To create awareness among the general public and specifically young people, Sound Matters has recruited people in the entertainment industry to help deliver its message. Well-known performers include Michael Bolton, Sara Bareilles, Taylor Swift, Trisha Yearwood, Steve Martin, Dan Akroyd, Marlee Matlin, Lou Ferrigno, Jim Belushi, and Jane Seymour.
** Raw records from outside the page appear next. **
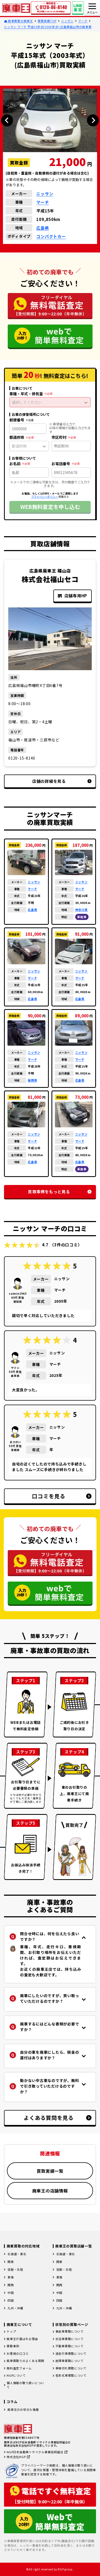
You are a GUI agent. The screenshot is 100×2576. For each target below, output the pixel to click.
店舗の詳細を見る (49, 781)
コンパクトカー (51, 236)
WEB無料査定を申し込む (50, 507)
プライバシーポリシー (44, 497)
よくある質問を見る (49, 2117)
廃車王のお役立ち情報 (23, 2409)
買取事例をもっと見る (49, 1191)
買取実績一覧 (50, 2171)
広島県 (42, 228)
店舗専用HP (76, 595)
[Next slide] (93, 120)
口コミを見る (48, 1496)
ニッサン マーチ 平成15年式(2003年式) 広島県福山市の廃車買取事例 (49, 27)
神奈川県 (81, 909)
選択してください (27, 402)
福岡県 (32, 1080)
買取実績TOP (47, 21)
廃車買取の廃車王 (20, 21)
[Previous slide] (7, 120)
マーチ (82, 21)
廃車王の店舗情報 (50, 2190)
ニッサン (67, 21)
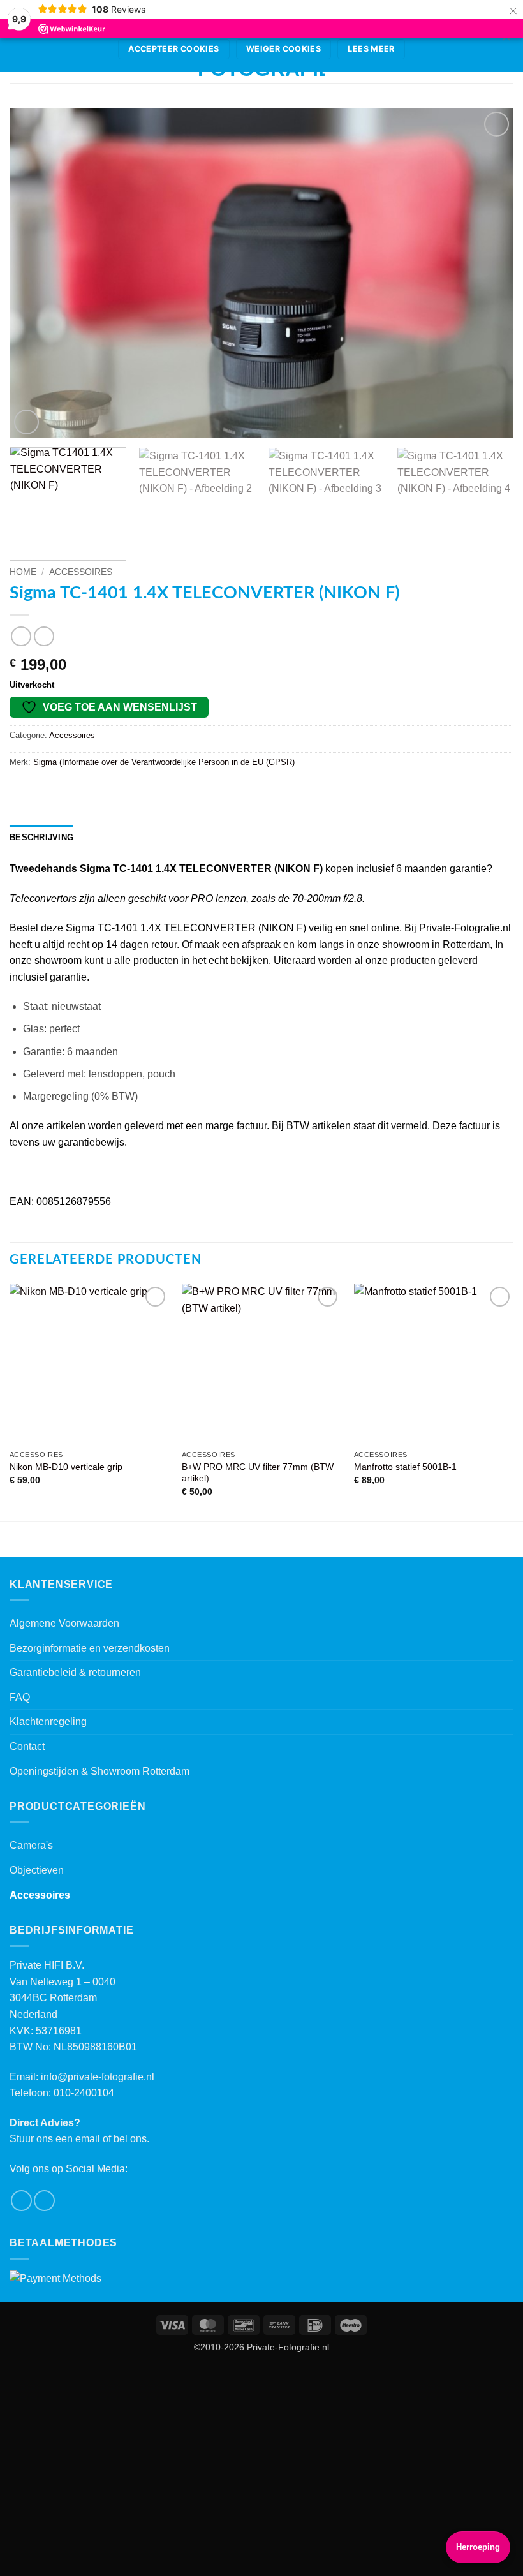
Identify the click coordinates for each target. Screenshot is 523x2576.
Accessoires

Songwriter and country singer Taylor Swift, 20 years old, says that she feels an obligation to her young fans to tell them to listen responsibly to music to avoid hearing impairment.164
“Hearing this message from performers that they admire,” Bill says, “is an effective way to reach young people.”165
Three-time Grammy winner Trisha Yearwood became involved with Sound Matters after meeting Bill Austin at a Teammates for Kids event. After Bill showed her a video of one of the foundation’s missions, Yearwood burst into tears and said, “I have to go.” She has since traveled on missions to different countries and has worked side by side with the Starkey team fitting children for hearing aids. “It’s amazing to see their faces when they hear for the first time,” she says. “Some cry because they don’t know what it is; others get wide-eyed and laugh and smile. I can’t imagine not being able to hear, to hear music. I feel like this is the cause I’m supposed to give my time to, not just my name to.”166
To get the word out to young people, the foundation promoted the slogan “Don’t Say What.” It is a simple message that reminds people that they are often in places where the noise is too loud, and if you have to say, “What?” to hear a person in a noisy room, then it’s likely that the noise is too loud. Bill advises parents that if their child is listening to music in the house, they should apply the “Don’t Say What” rule and when applicable, turn down the music. “Parents have to be proactive,” Bill says, “to protect their children. And if your child is wearing headphones and you can hear the sound from three feet away, it’s too loud and potentially unsafe.”167
In addition to the photographs of the rich and the famous on the walls of the Center for Excellence, there are photographs of children from around the world showing expressions of joy as they hear sound—a singing bird, a dog’s bark, their mother’s voice—for the first time in their lives. These photographs tell the Starkey story better than any words this author can write. There are also handwritten letters from some of these children.
Bill received one letter from a young boy who wrote: “I think you are really a doctor, a doctor of the soul. Thank you for helping me and my father hear better.”
Another letter from a young girl reads: “Thank you for my new hearing aids. They made me very happy. You are very kind and generous. Everyone at Starkey has been so nice to my family. You really made me feel like a star. Love, Samantha.”